■ What to do ■
Output every line of the rows unchanged, from the line containing "Click the Add Animal button" down through the line containing "click(168, 239)", both included.

■ Data in this exercise ■
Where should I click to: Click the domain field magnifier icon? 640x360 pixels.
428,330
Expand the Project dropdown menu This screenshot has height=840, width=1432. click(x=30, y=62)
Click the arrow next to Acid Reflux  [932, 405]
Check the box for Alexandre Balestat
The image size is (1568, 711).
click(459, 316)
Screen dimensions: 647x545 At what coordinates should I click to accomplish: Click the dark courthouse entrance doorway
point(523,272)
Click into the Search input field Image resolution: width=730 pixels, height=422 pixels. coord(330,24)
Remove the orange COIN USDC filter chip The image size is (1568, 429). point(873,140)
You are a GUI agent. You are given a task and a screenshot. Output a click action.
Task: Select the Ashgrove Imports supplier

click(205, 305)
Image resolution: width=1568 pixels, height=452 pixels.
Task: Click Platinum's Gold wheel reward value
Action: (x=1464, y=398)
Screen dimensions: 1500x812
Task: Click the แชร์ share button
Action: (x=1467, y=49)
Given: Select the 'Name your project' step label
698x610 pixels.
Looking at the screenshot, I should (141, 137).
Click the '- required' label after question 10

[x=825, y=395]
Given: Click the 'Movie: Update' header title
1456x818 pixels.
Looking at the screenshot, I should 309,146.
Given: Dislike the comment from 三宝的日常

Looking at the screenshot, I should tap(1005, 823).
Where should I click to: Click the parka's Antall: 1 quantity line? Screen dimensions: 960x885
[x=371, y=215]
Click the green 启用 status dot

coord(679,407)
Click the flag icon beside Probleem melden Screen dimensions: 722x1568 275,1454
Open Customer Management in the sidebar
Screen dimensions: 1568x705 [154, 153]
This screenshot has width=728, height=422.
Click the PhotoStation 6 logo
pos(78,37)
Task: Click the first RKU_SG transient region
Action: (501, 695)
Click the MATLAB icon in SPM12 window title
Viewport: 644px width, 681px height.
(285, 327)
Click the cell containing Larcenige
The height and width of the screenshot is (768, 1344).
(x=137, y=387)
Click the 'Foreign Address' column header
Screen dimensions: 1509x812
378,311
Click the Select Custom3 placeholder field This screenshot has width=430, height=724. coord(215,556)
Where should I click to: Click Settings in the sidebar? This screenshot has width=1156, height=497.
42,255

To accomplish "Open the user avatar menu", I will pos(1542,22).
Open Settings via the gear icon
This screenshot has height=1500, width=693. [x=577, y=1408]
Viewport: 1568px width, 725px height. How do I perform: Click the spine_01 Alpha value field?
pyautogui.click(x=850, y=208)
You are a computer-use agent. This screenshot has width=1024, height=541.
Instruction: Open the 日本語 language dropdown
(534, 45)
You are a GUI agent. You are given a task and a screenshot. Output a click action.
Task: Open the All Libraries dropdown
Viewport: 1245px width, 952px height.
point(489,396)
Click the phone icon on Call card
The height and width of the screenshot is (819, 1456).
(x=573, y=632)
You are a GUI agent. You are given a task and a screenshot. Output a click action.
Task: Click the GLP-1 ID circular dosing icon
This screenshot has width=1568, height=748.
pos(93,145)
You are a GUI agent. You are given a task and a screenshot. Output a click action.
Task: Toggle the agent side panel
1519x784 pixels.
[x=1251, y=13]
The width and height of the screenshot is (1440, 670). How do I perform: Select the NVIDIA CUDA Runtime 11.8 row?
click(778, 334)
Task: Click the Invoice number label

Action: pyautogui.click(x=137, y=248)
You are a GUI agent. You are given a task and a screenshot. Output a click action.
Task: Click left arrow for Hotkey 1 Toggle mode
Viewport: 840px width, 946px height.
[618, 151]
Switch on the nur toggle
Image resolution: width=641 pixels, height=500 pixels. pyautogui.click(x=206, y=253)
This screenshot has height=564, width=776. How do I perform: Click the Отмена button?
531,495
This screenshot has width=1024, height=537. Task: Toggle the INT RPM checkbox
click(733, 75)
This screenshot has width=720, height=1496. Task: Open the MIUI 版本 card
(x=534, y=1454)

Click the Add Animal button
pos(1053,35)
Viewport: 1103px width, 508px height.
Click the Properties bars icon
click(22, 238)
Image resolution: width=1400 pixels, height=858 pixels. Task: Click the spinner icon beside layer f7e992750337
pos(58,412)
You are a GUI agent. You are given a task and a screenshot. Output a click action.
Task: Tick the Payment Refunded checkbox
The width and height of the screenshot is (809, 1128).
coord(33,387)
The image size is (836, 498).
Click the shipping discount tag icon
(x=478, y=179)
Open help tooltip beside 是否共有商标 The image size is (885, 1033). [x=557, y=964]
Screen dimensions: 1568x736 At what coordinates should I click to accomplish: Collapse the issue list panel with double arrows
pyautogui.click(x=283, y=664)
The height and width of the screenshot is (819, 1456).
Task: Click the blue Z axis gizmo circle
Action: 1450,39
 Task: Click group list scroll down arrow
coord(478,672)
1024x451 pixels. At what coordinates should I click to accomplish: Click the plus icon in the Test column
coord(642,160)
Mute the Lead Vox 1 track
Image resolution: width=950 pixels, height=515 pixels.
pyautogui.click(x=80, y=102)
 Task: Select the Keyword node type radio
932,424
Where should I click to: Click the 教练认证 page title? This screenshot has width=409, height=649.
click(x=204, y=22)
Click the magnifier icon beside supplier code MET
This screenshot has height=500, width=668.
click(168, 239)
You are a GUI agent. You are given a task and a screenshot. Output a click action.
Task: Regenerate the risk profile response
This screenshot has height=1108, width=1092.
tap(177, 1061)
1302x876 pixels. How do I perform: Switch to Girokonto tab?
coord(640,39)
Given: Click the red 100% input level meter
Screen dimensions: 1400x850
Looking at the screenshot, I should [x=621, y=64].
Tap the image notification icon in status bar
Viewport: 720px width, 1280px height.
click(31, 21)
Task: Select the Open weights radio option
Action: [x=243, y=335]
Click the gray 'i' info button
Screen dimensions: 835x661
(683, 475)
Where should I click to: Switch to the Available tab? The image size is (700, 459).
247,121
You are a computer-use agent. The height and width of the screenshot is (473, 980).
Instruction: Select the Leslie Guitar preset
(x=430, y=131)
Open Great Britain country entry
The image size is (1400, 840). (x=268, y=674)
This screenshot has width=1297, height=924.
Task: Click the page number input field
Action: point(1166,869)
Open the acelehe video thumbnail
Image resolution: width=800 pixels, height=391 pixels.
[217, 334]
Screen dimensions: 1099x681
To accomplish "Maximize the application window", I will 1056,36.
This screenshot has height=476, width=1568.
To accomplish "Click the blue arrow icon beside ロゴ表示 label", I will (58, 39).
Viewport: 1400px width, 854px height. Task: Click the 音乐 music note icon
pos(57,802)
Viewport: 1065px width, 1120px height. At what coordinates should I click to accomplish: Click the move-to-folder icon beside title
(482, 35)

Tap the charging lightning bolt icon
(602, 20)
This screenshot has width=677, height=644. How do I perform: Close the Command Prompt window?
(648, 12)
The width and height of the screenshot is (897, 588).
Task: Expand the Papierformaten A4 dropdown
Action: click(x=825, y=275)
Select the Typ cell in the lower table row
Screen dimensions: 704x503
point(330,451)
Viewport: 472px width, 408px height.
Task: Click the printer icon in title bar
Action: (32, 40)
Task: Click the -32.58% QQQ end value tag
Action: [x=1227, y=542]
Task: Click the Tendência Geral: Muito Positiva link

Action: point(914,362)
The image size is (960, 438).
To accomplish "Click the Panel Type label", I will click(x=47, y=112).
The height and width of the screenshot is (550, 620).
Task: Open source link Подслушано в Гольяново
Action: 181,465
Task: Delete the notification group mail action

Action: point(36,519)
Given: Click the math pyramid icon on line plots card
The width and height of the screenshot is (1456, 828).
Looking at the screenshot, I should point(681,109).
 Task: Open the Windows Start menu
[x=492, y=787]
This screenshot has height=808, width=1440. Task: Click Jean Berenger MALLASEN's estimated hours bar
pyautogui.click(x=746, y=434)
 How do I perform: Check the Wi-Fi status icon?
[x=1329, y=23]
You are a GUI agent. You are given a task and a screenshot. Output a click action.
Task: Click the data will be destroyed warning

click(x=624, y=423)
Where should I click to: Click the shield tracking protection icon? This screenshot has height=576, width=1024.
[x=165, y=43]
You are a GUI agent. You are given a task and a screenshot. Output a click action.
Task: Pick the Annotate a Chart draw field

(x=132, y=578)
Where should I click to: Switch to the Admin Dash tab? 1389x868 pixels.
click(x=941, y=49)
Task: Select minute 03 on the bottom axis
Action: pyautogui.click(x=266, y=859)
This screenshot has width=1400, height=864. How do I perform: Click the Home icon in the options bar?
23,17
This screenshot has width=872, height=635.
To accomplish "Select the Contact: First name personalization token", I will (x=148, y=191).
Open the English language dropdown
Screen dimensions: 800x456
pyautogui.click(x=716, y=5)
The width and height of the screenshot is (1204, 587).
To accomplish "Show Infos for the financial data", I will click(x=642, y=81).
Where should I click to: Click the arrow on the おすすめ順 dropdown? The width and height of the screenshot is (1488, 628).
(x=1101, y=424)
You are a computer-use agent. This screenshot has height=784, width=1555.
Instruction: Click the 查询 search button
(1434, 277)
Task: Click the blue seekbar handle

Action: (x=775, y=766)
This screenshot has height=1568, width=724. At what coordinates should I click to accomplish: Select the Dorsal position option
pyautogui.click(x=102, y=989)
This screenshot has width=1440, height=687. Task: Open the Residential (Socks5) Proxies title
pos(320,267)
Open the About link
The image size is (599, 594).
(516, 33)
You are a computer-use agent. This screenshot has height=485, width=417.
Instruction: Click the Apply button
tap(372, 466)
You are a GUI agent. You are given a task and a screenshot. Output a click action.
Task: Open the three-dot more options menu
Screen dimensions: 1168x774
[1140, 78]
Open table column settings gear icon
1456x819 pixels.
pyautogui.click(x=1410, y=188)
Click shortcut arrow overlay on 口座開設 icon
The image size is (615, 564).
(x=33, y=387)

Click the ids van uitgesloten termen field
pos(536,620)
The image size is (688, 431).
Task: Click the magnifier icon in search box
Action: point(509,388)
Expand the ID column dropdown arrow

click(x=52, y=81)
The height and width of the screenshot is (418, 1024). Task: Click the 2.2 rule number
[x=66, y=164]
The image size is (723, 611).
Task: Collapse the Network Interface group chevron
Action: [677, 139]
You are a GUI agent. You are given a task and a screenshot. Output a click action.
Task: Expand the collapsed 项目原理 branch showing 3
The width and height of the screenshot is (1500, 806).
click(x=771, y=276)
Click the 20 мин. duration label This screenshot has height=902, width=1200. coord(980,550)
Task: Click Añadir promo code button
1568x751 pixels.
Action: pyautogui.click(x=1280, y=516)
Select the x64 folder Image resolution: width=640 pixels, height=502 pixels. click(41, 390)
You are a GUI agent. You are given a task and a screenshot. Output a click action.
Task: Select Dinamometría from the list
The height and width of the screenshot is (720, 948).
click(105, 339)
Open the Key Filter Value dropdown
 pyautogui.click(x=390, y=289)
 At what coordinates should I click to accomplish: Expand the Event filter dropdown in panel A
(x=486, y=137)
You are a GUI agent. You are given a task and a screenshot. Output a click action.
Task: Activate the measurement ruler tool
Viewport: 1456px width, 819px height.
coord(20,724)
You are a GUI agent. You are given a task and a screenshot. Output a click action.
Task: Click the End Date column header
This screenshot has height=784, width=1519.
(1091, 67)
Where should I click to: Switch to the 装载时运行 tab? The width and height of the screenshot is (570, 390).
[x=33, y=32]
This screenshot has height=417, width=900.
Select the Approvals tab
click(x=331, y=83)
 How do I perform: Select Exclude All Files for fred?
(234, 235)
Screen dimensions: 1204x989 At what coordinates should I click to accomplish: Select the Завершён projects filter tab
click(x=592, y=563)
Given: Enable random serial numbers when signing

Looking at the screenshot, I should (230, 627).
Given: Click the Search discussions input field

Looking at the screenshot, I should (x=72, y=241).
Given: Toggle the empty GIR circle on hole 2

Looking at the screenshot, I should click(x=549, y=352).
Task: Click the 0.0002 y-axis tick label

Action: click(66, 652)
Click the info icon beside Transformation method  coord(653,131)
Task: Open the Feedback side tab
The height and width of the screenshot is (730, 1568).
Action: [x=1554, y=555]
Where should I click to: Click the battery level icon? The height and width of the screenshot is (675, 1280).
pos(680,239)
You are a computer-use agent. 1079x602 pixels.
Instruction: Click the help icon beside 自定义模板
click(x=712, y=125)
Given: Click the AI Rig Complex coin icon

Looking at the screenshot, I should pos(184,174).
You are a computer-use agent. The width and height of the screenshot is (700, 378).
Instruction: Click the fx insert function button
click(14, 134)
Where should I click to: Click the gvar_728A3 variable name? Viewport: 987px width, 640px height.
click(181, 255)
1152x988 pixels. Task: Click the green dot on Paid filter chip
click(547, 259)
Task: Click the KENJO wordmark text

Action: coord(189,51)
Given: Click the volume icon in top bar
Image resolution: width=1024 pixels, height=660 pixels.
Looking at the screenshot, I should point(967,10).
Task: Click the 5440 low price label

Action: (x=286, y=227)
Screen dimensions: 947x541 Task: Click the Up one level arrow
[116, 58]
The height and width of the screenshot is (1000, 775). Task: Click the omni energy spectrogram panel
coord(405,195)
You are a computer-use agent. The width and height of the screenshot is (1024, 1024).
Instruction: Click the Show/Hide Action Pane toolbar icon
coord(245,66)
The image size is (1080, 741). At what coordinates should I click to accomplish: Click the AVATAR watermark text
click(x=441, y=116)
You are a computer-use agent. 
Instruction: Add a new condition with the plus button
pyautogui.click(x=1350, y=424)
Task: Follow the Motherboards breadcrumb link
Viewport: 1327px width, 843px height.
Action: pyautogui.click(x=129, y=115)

■ Result for this exercise ■
Click the Add Animal button
pos(1053,35)
Viewport: 1103px width, 508px height.
Click the Properties bars icon
click(22, 238)
Image resolution: width=1400 pixels, height=858 pixels. Task: Click the spinner icon beside layer f7e992750337
pos(58,412)
You are a GUI agent. You are given a task and a screenshot. Output a click action.
Task: Tick the Payment Refunded checkbox
The width and height of the screenshot is (809, 1128).
coord(33,387)
The image size is (836, 498).
Click the shipping discount tag icon
(x=478, y=179)
Open help tooltip beside 是否共有商标 The image size is (885, 1033). [x=557, y=964]
Screen dimensions: 1568x736 At what coordinates should I click to accomplish: Collapse the issue list panel with double arrows
pyautogui.click(x=283, y=664)
The height and width of the screenshot is (819, 1456).
Task: Click the blue Z axis gizmo circle
Action: 1450,39
 Task: Click group list scroll down arrow
coord(478,672)
1024x451 pixels. At what coordinates should I click to accomplish: Click the plus icon in the Test column
coord(642,160)
Mute the Lead Vox 1 track
Image resolution: width=950 pixels, height=515 pixels.
pyautogui.click(x=80, y=102)
 Task: Select the Keyword node type radio
932,424
Where should I click to: Click the 教练认证 page title? This screenshot has width=409, height=649.
click(x=204, y=22)
Click the magnifier icon beside supplier code MET
This screenshot has height=500, width=668.
click(168, 239)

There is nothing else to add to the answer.